[Dataset rows]:
= = = = =

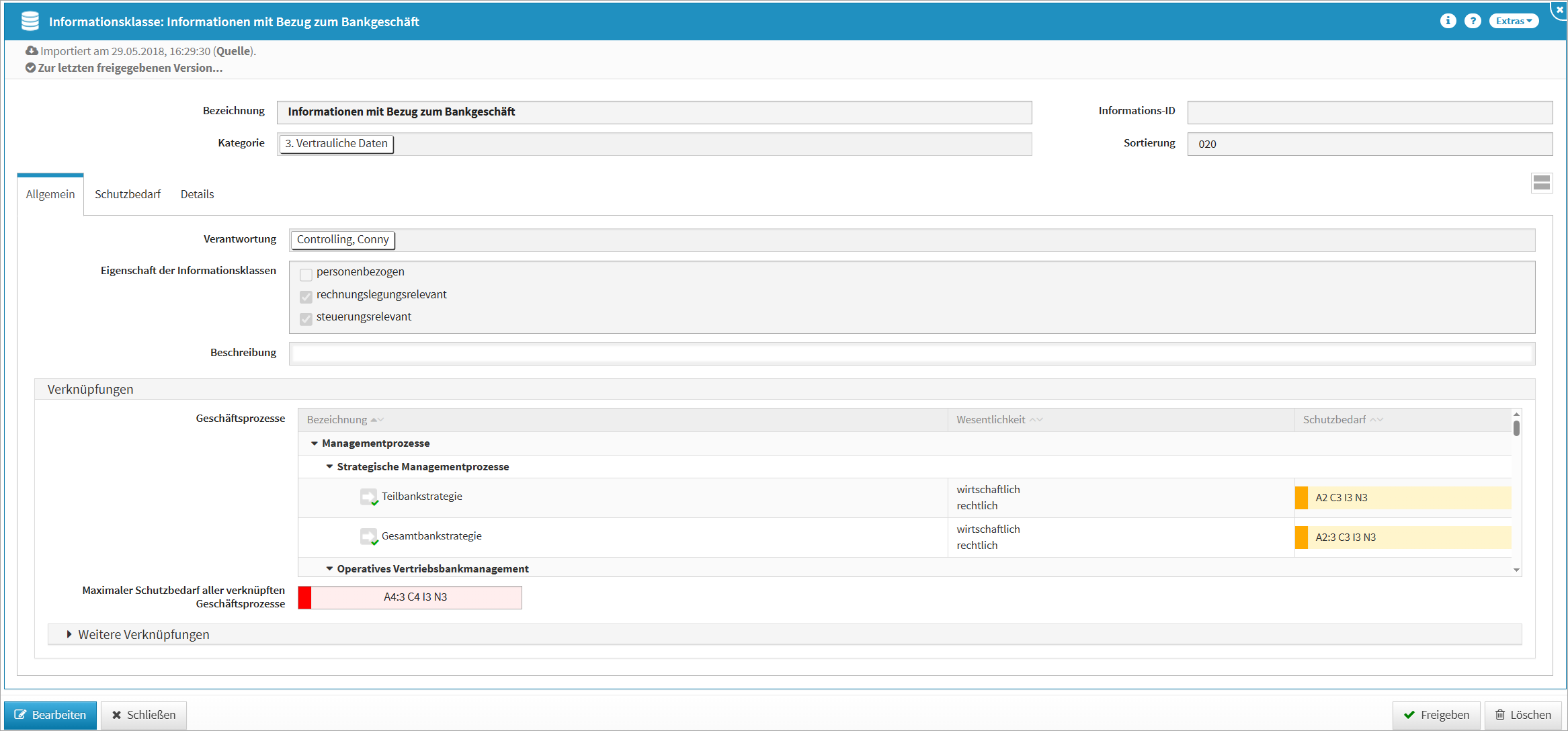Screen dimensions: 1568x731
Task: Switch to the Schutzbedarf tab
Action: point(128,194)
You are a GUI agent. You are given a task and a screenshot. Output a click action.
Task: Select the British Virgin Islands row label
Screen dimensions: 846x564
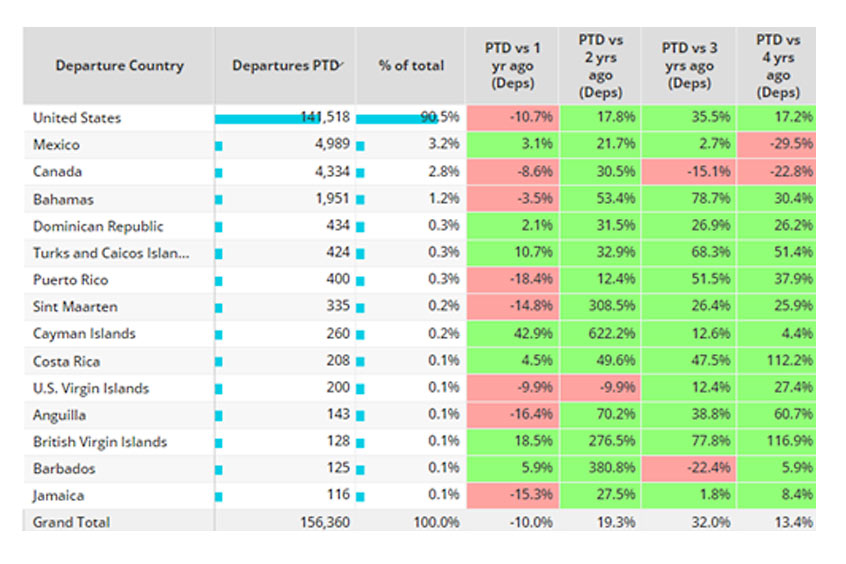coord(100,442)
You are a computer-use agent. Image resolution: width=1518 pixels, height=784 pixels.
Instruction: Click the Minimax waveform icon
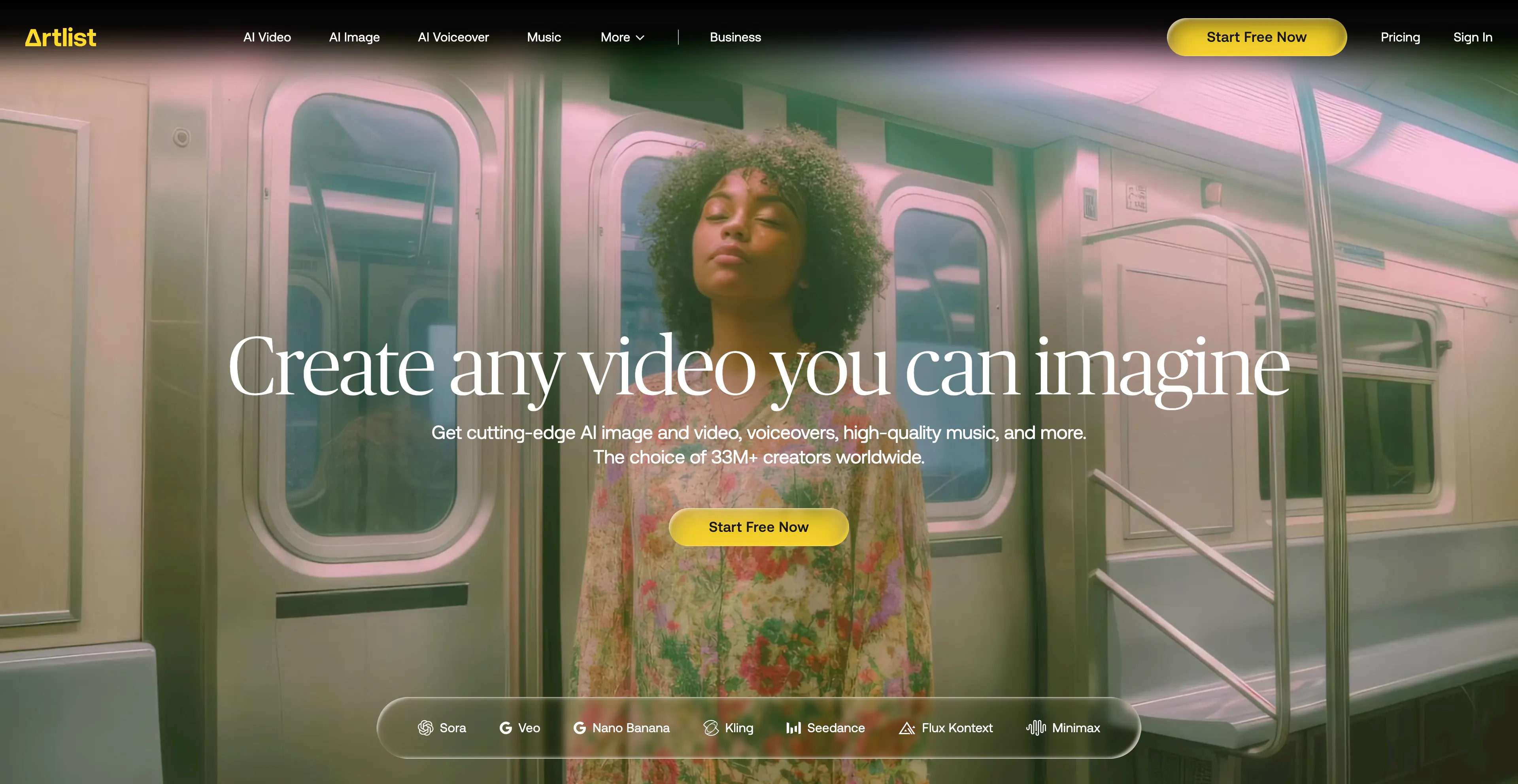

= = = = =

[To do]: Format the entries above as a numbered list, one line per item, skipping blank lines and leaving out the pictures.

[Completed exercise]:
1. Screen dimensions: 1568x731
2. Task: Switch to the Schutzbedarf tab
3. Action: point(128,194)
4. You are a GUI agent. You are given a task and a screenshot. Output a click action.
5. Task: Select the British Virgin Islands row label
6. Screen dimensions: 846x564
7. coord(100,442)
8. You are a computer-use agent. Image resolution: width=1518 pixels, height=784 pixels.
9. Instruction: Click the Minimax waveform icon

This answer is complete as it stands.